--- start Quoted passage ---
I would say, relying on itertools.compress is doing just fine. I was worried that having to do selected_labels = ['fish'] * len(selected_data) would slow it down, but it is an expression that could be highly optimized in Python (size of the list known ahead of time, and simply repeating the same pointer). Finally, note, the simple, naive approach I gave can be optimized by "caching" the .append method:

>>> def juan(data, labels, target):
...     selected_labels, selected_data  = [], []
...     append_label = selected_labels.append
...     append_data = selected_data.append
...     for l, d in zip(labels, data):
...         if l == target:
...             append_label(l)
...             append_data(d)
...     return selected_labels, selected_data
...
>>> timeit.timeit("juan(data,labels,'fish')", setup, number=1000)
--- end Quoted passage ---
--- start Data provided ---
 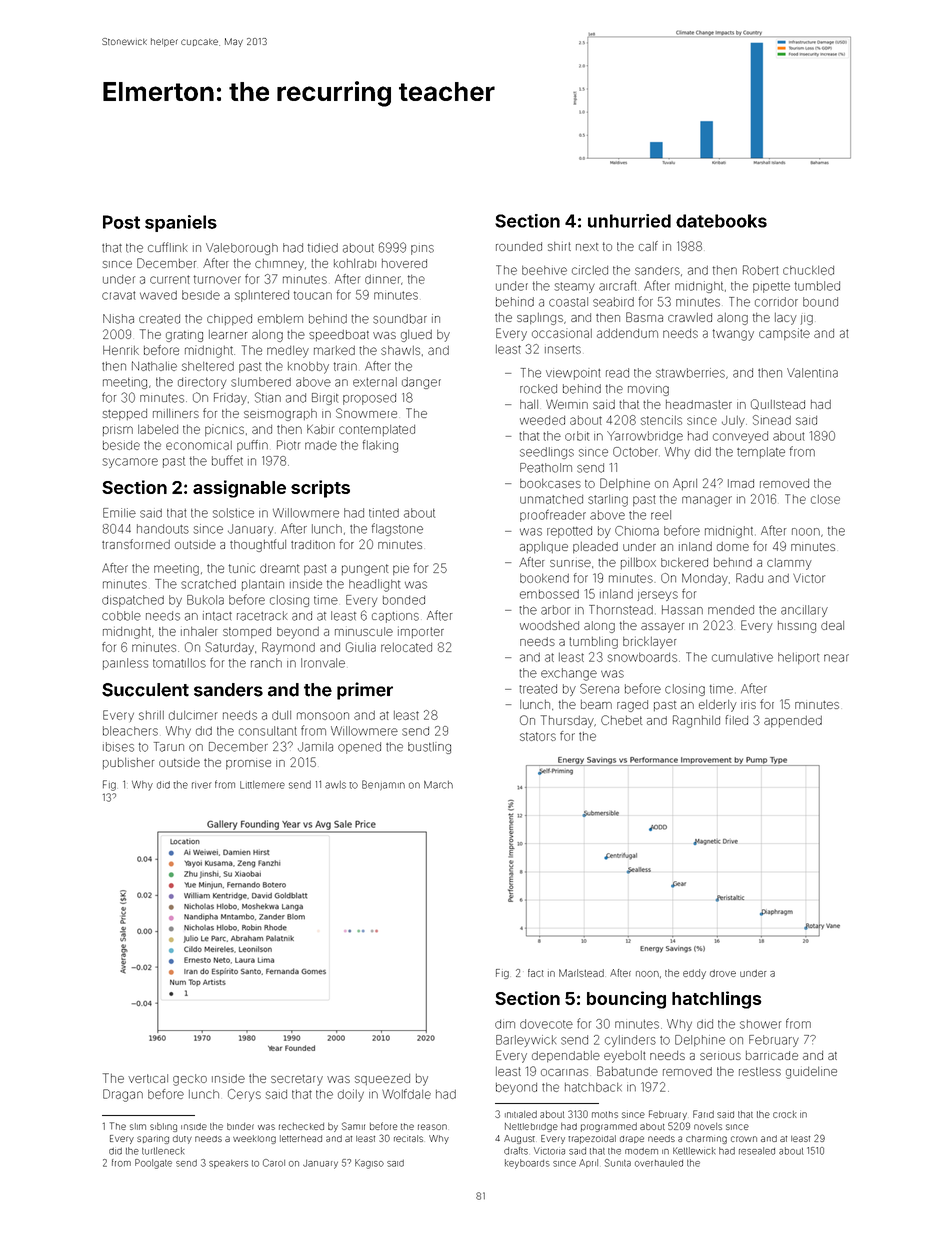 What do you see at coordinates (519, 246) in the screenshot?
I see `rounded` at bounding box center [519, 246].
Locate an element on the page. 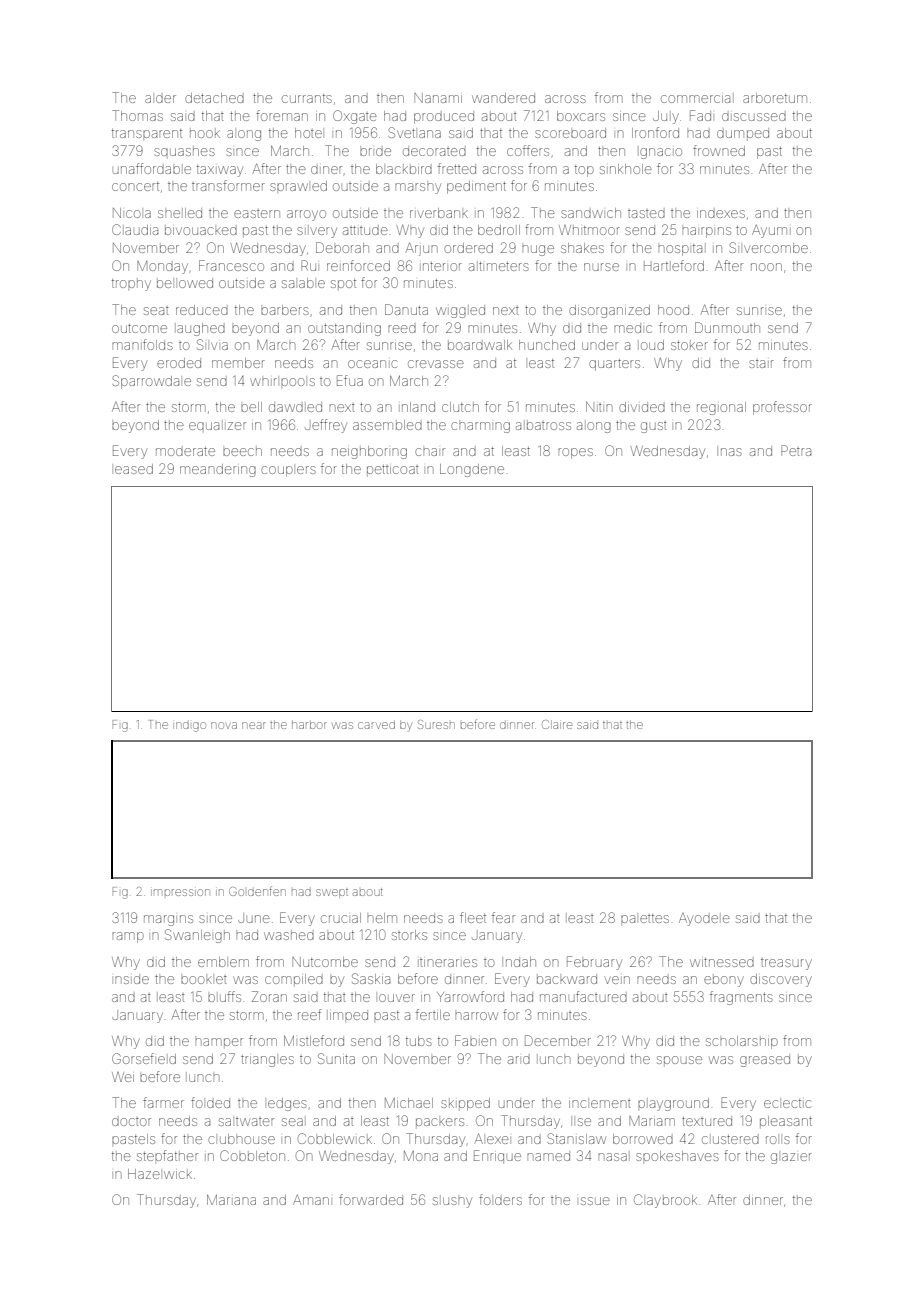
--- end Data provided ---
Set exercise: Continue the post on filtering labeled lists in Python from the last line shown. The data plays no part in what follows.

Output of the exercise:
2.577823764993809
juanpa.arrivillaga
  • 88,713
  • 10
  • 131
  • 172
  • 1
    Thanks for this - definitely the easiest answer to understand. That said, it is very useful to see a range of ways to solve the same problem, some of which introduce more powerful concepts. – omatai Feb 12 '18 at 04:01
0

As an alternative to the zip answer, you might consider using a different data structure. I would put that in a dict

data = {'cat' : [0.3, 0.1],
        'dog' : [0.9, 0.5, 0.4],
        'fish' : [0.3, 0.2],
        'giraffe' : [0.8],
        # ...
        }

Then to access, just data['fish'] will give [0.3, 0.2]

You can load the data you have into such a dictby doing this one time only

data2 = {}
for label, datum in zip(labels,data):
    if label not in data2:
        data2[label] = []
    data2[label].append(datum)

Then just do this for each query

select = 'fish'
selected_data = data2[select]
selected_labels = [select] * len(selected_data)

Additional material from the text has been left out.